Thursday, March 31, 2016

Germany, where the structure of database is a critical security matter

German police are more data hungry than meets the eye. And they want to keep it that way.

Without the hard work of "all things digital rights" web site netzpolitik.org, residents of the quaint country in the heart of Europe would remain unaware of the proclivities of their lads and ladies in blue (mostly blue, other colors may apply).

For example, last October we wrote about the odd "force protection" databases many of the country's agencies are quietly feeding.

Just yesterday, netzpolitik reported on the investigation by an intrepid German reporter into another set of databases: on soccer fans. As it turns out, a database that came to light in Berlin a year ago is far from unique.

Police across the country access not just a known nation wide database but have additional repositories of their own.

Violence does happen at soccer matches, so nobody is surprised that police collect related data. To ensure the public understands this, the databases are called "Sports Violence Databases".

But they are not limited to persons sentenced for violence or investigated for suspicion of violent behavior at sports events. When state politicians made formal inquires - after police refused journalists' FOIA requests - it became clear that people who have never had a run in with police end up in these databases, too.

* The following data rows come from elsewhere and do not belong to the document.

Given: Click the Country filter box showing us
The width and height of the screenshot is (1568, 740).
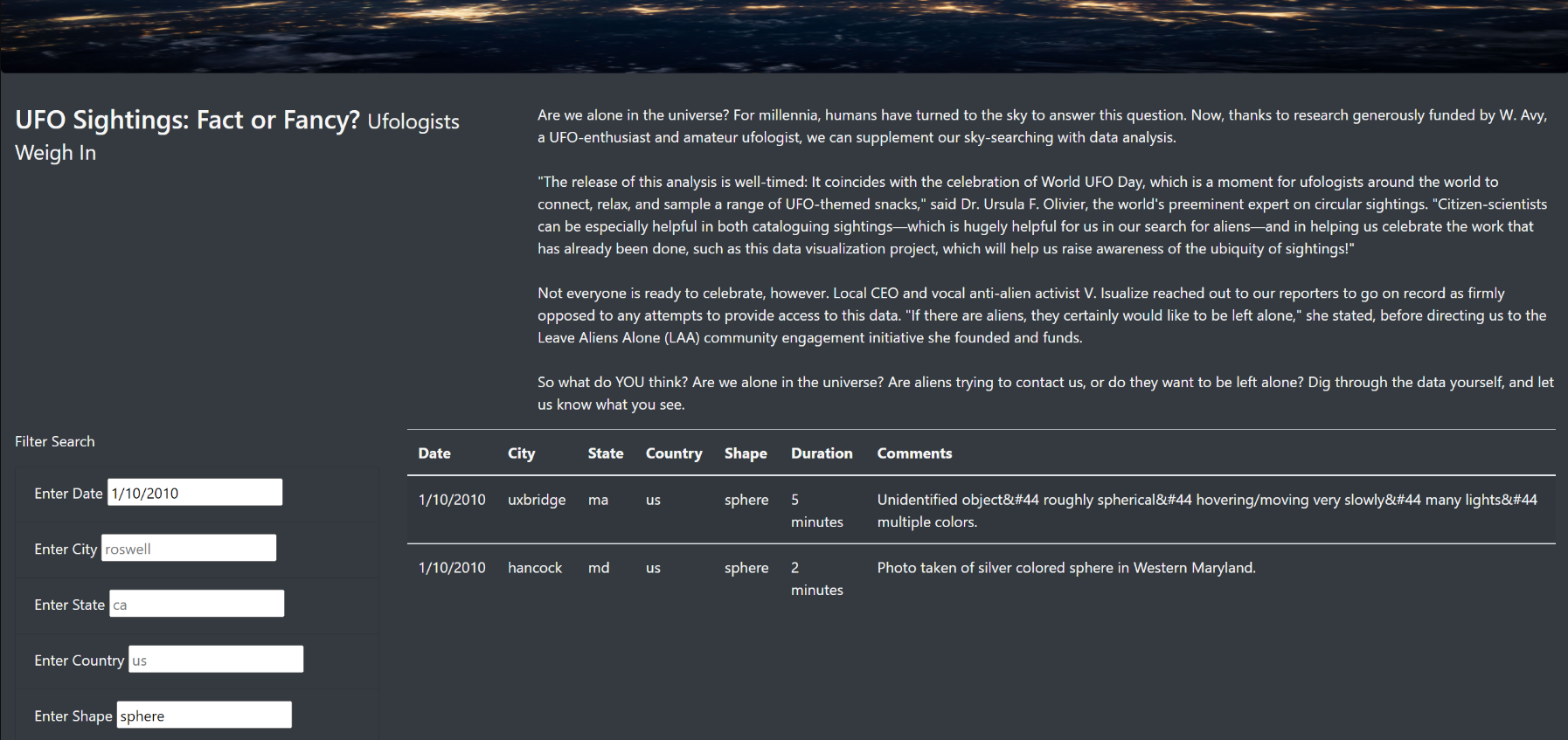Looking at the screenshot, I should click(x=215, y=659).
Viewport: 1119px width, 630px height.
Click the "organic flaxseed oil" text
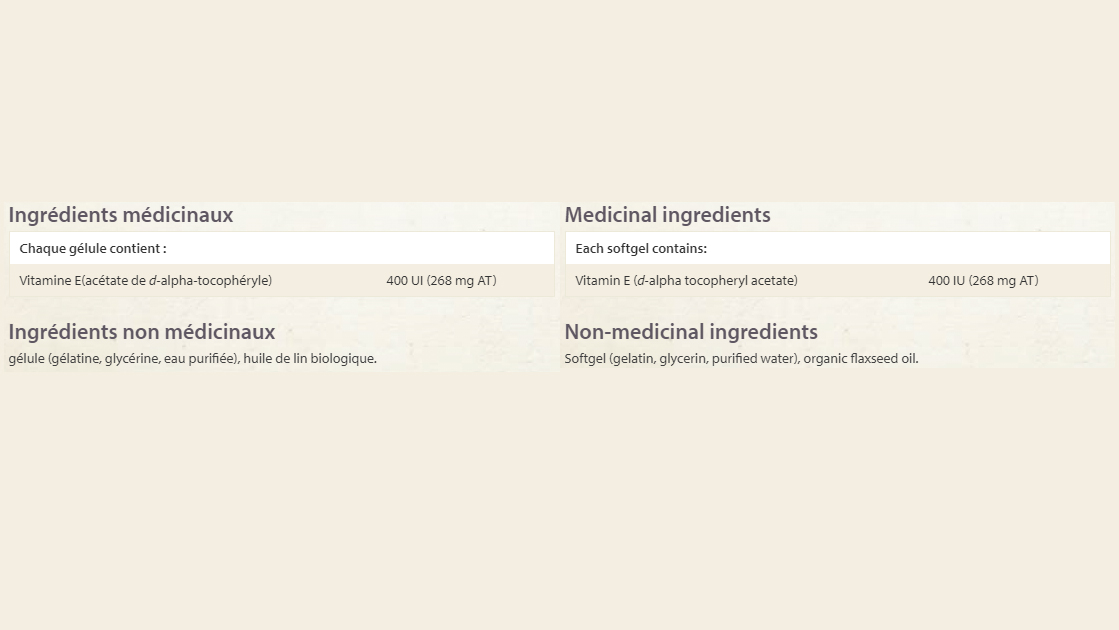pos(860,359)
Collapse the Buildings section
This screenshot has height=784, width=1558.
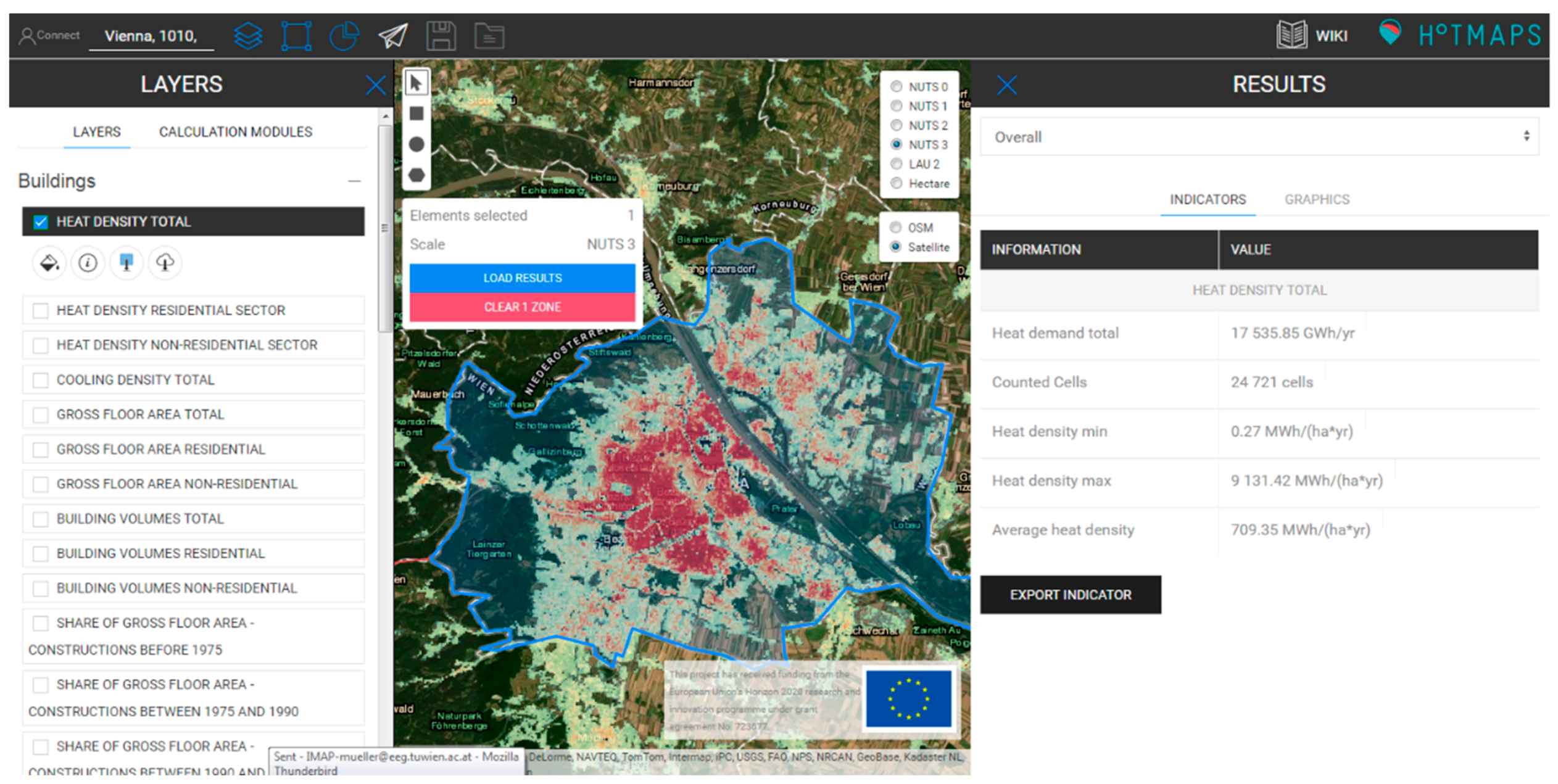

And, just as with the "force protection" databases, getting in is easy, getting out is hard. Not least because the majority of the databases have been unknown even to the state data protection commissioners, whose mandate includes keeping an eye on government databases.

Oversight powers are so weak that it is already considered a success when the retention period is shortened from five years to three years.

To the blogster, the best indication of pervasive disregard for transparency it that agencies routinely refuse to disclose the structure of a database, declaring that publishing it would endanger security.

Anybody who has ever dealt professionally with databases will confirm that such a statement by police may be true under one condition: if the designers of a database are utterly incompetent.

At the state level, this might not even be very far off the truth.

We do know that Germany has true nerds, the main programmer of a widely used pgp encryption software hails from near Cologne Germany. And in an article on Germany's federal IT security agency, the blogster saw one employee described as a young man wearing glasses held together by tape - if this doesn't say nerd, nothing does.

In reality, German governments have always been big on "security through obscurity", and this won't change anytime soon.